Musk is in a tight spot as advertisers have abandoned the platform in droves since his takeover, citing concerns over content moderation and related issues. Ad revenues had been in the range of $5 billion a year, but the platform was widely reported to have lost up to half its advertising commitments by November.

NPR reported that “Chevrolet, Chipotle Mexican Grill, Inc., Ford, Jeep, Kyndryl, Merck & Co. and Novartis AG all issued statements about halting Twitter ads or were reported and confirmed as doing so,” adding their names to a longer list of advertiser defections.

Read more: Twitter Offers ‘100% Value Add’ to Some Advertisers

Reports say that Twitter executive Esther Crawford is heading the platform payments initiative, with FT noting that “Crawford’s team is forging ahead, including devising a vault for storing and protecting the user data that would be collected by the system,” citing two people with insider knowledge.

Crawford has been promoted to the chief executive of Twitter Payments, according to FT.

Musk is an early platform payments innovator who formed the online bank X.com in 1999, which, through a sequence of events, became the first version of PayPal in 2001.
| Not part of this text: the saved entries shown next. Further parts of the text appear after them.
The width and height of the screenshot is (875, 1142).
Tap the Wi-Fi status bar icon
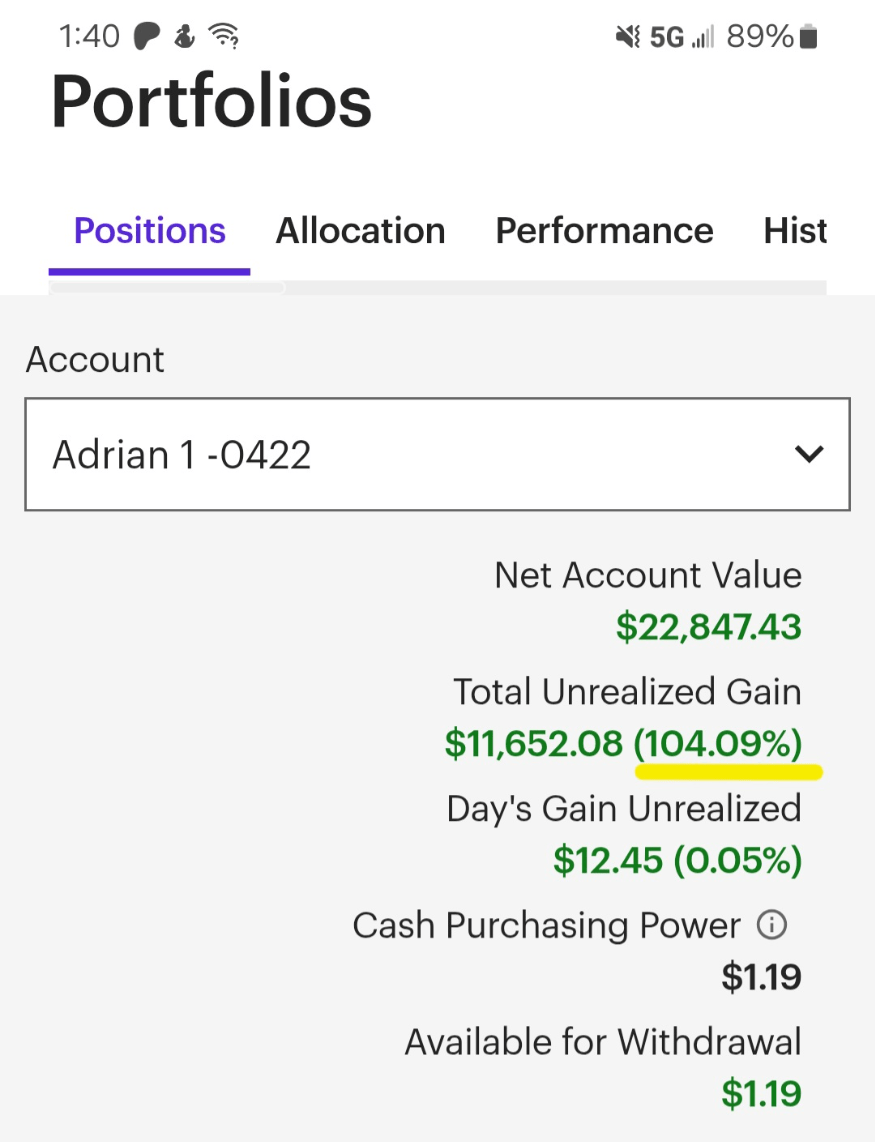coord(224,36)
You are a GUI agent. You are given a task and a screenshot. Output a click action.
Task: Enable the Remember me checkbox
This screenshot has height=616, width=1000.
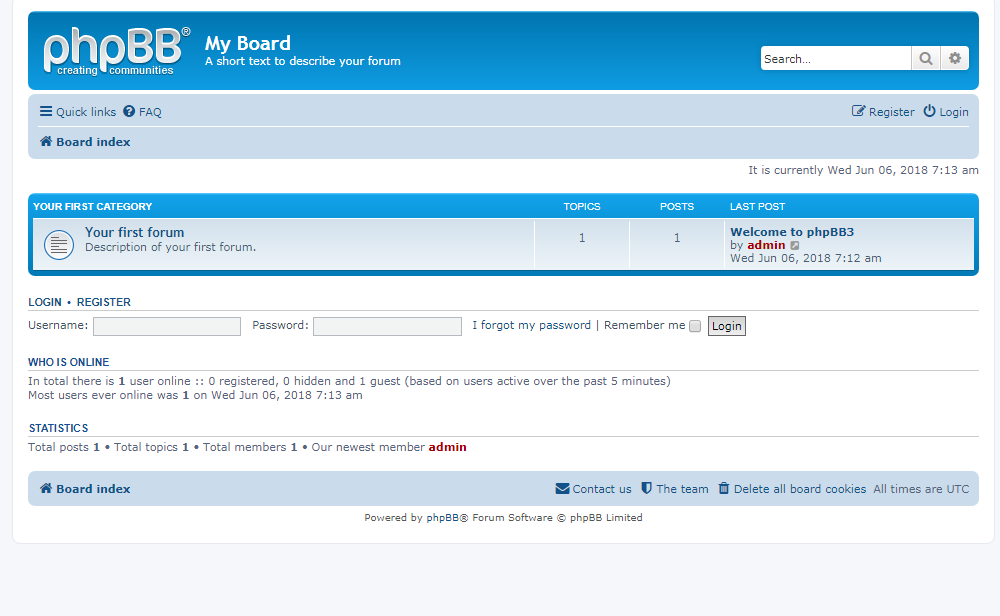coord(694,326)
Monetizing Twitter was on Musk’s mind months before the transaction, as he told Coindesk last June that money is “fundamentally digital at this point and has been for a while,” adding that “it would make sense to integrate payments into Twitter so it’s easy to send money back and forth.”
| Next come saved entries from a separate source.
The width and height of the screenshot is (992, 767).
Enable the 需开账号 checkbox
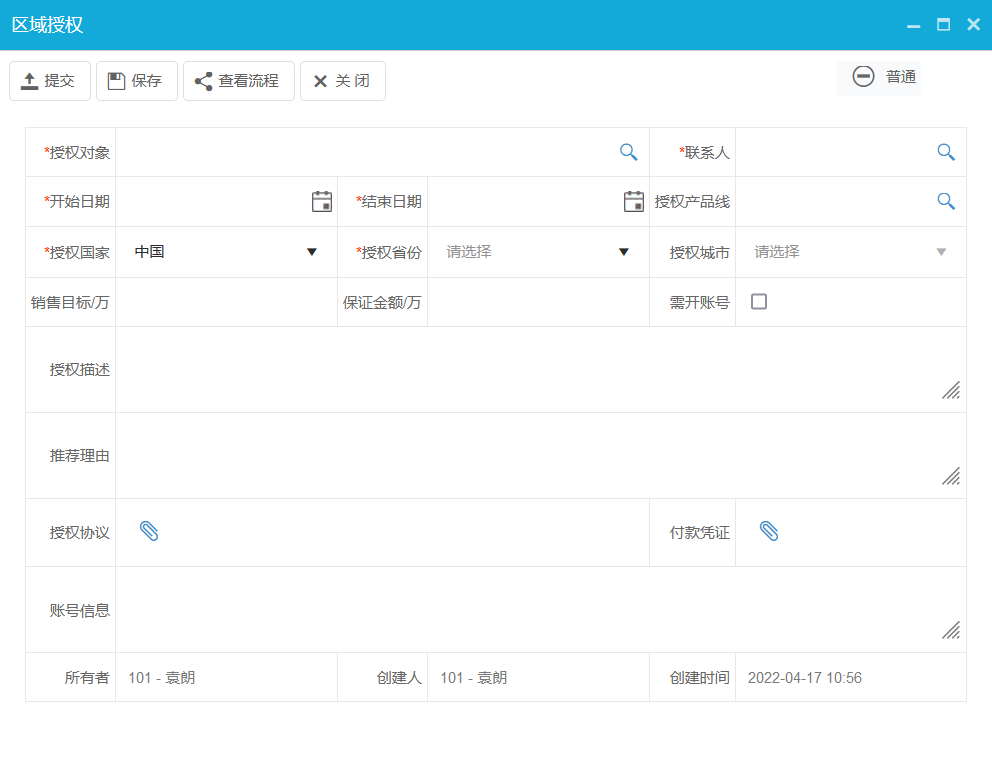click(x=758, y=300)
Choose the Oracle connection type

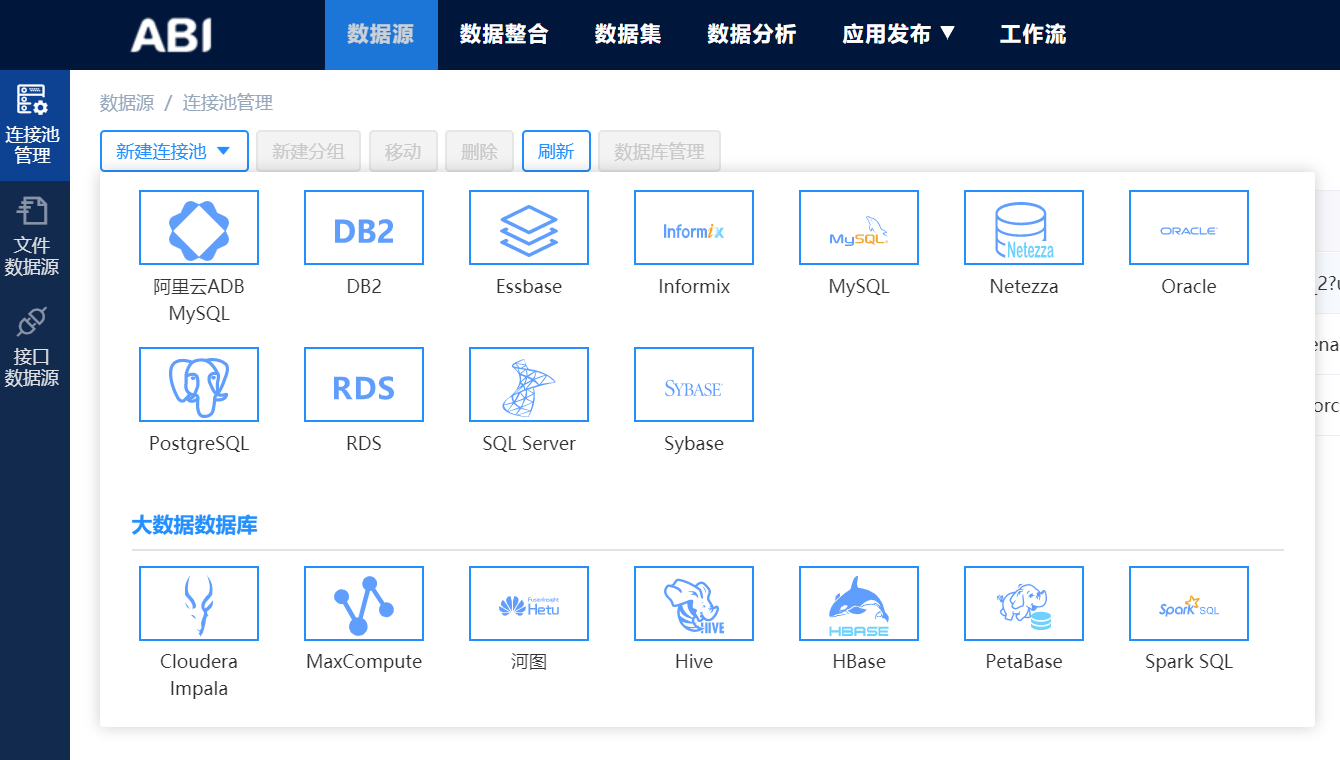[1188, 228]
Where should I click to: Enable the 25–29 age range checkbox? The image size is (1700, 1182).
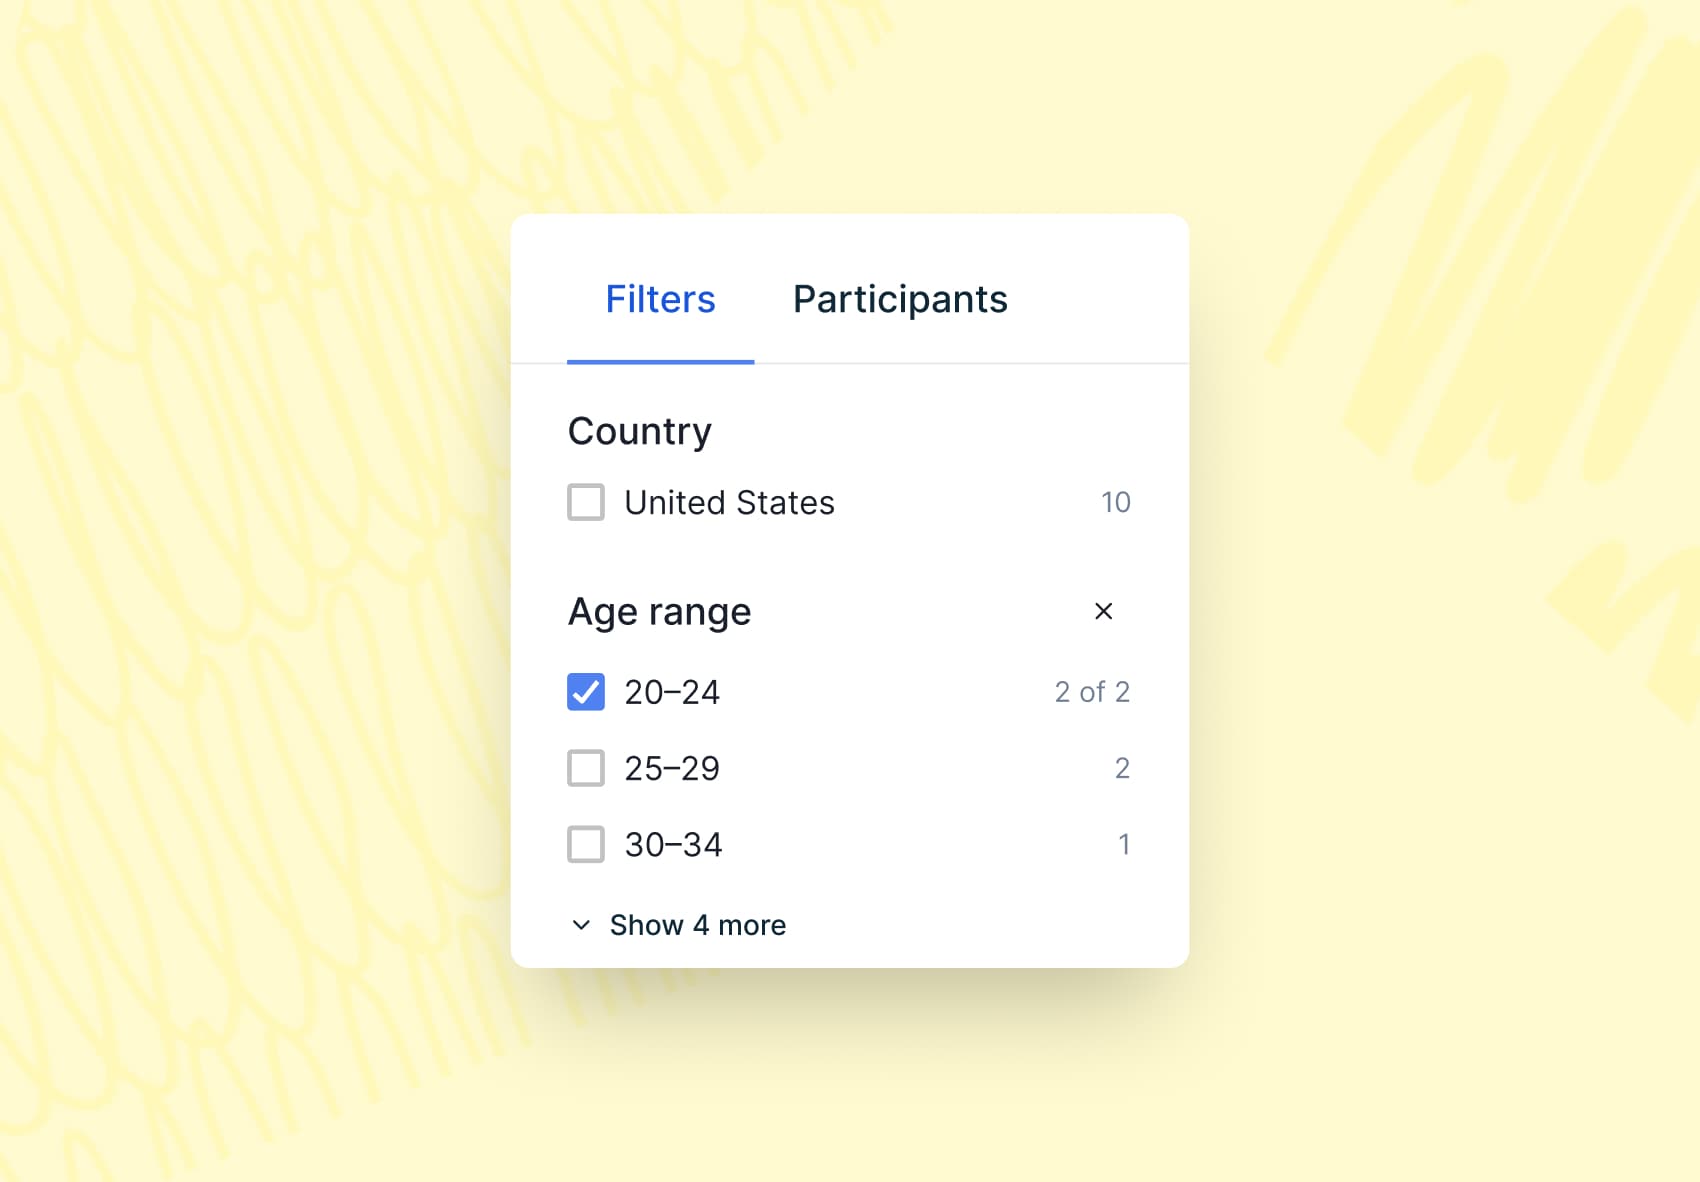coord(586,768)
The platform moved quickly after the acquisition closed, filing an application with the Financial Crimes Enforcement Network (FinCEN) in November as a first step in being able to process payments.

See also: Twitter Reportedly Filed With FinCEN to Process Payments

The larger play for Twitter may be Musk’s widely reported super app ambitions.

As PYMNTS reported, “The super app is an idea Musk has modeled on China’s WeChat, which does everything from social media, chat, and video messaging to banking and payments. Along with China’s other payment giant, AliPay, it controls more than 90% of the digital payments market.”

As to the vision for how embedded payments can function as a revenue stream, FT pointed to “an early pitch deck to investors” before the acquisition that said Musk believes Twitter hopes to realize $1.3 billion in payments revenues by 2028. That story was originally broken by the New York Times.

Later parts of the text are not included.